Despite reduced numbers of sightings this month, perhaps due to the bad weather, there have been some interesting things sighted, including the Dustbin Lid Jellyfish, caught off the Yorkshire coast, a Cuckoo Wrasse sighted in the St Abbs VMCA, a first for the VMCA and a very unusual record for the East coast, and the nationally scarce Glaucus Pimplet anemone, spotted in North Devon.

The dustbin lid jellyfish, Rhizostoma octopus, is usually found on the southern and western coasts of Britain. The jellyfish is solid in appearance and has a dome shaped bell. Its colour varies from a whitish colour to pale shades of green, blue, pink or brown. In mature Rhizostoma octopus, the Gonads (sex organs) for males are blue in colour and reddish-brown in females. Rhizostoma octopus feed on microscopic planktonic organisms and often, the large crustacean Hyperia galba can be found within the body of the jellyfish.

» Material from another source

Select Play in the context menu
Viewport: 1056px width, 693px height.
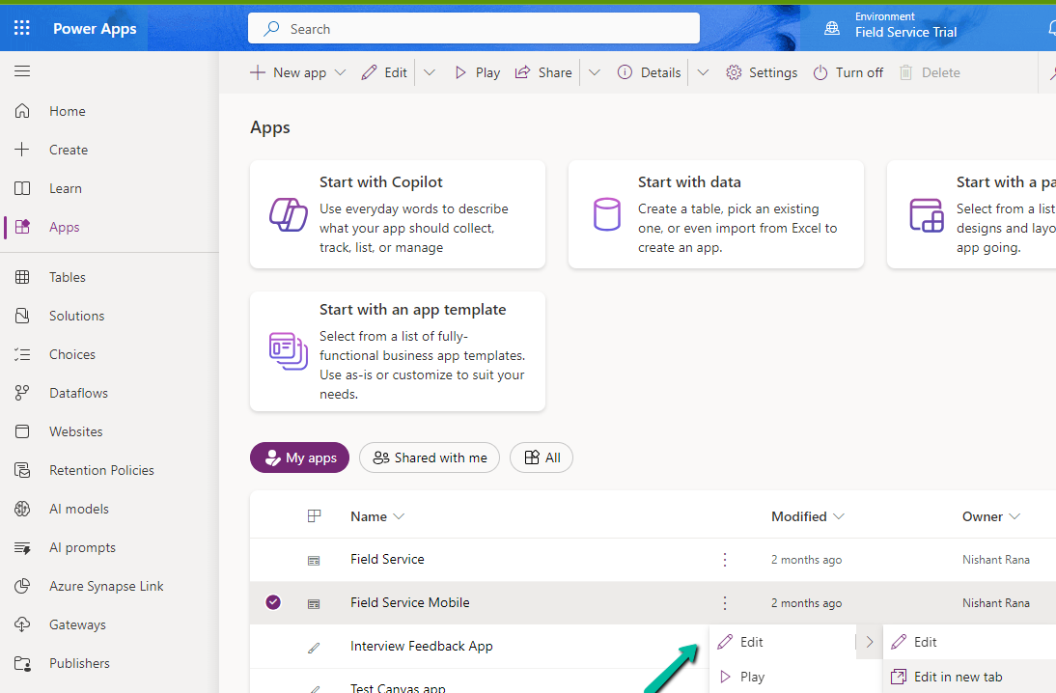pos(752,677)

The cuckoo wrasse (Labrus mixtus) is up to 35cm in length for the males and up to 30cm for the females. The functional (older) males are coloured orange-red with a blue striped head and back while non-functional (young) males and females are pink to orange-red with the females having black and white blotches on their lower back.

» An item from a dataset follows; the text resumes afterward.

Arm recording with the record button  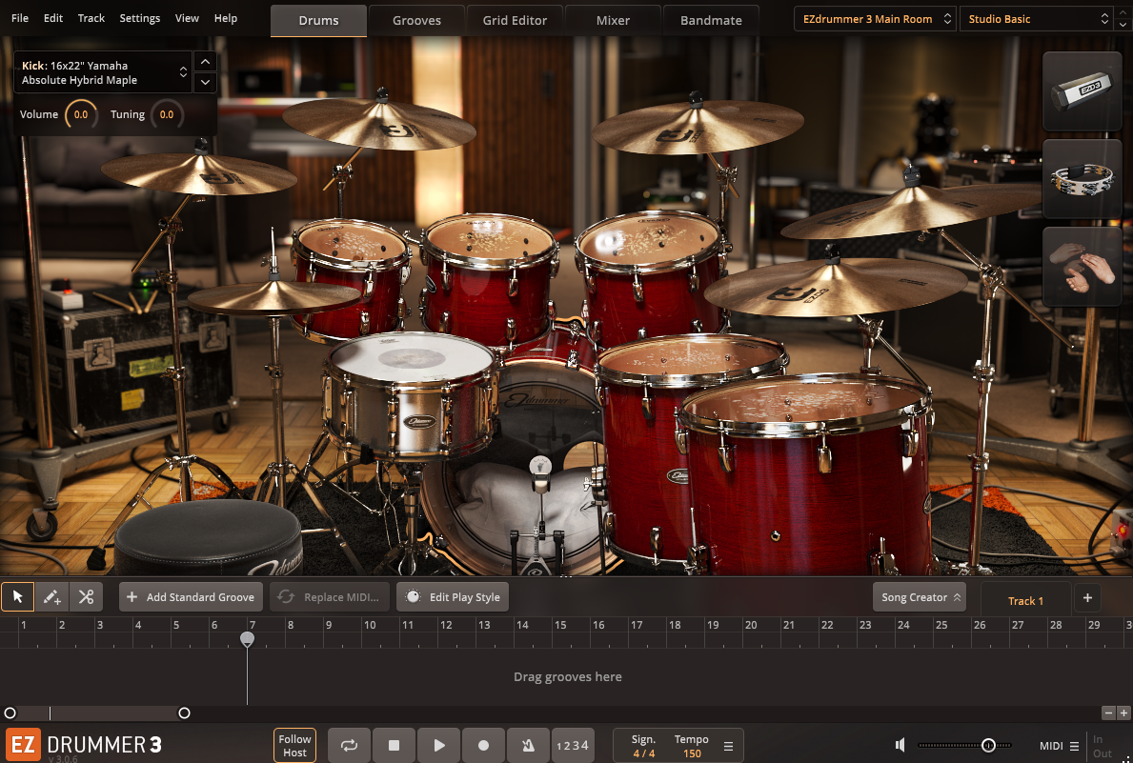pos(483,746)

Glaucus Pimplet (Anthopleura thallia) is a sea anemone that is rare in the UK. The column grows tall, up to 50mm, the anemone varying in colour; green, brown or grey, sometimes with a reddish overcast. The anemone has up to 100 tentacles of moderate length.

The gales in the last week of July also brought in some unusual pelagic species including an unusual form of goose barnacle found in Dorset and North-West Ireland. Has anyone else found anything unusual washed in?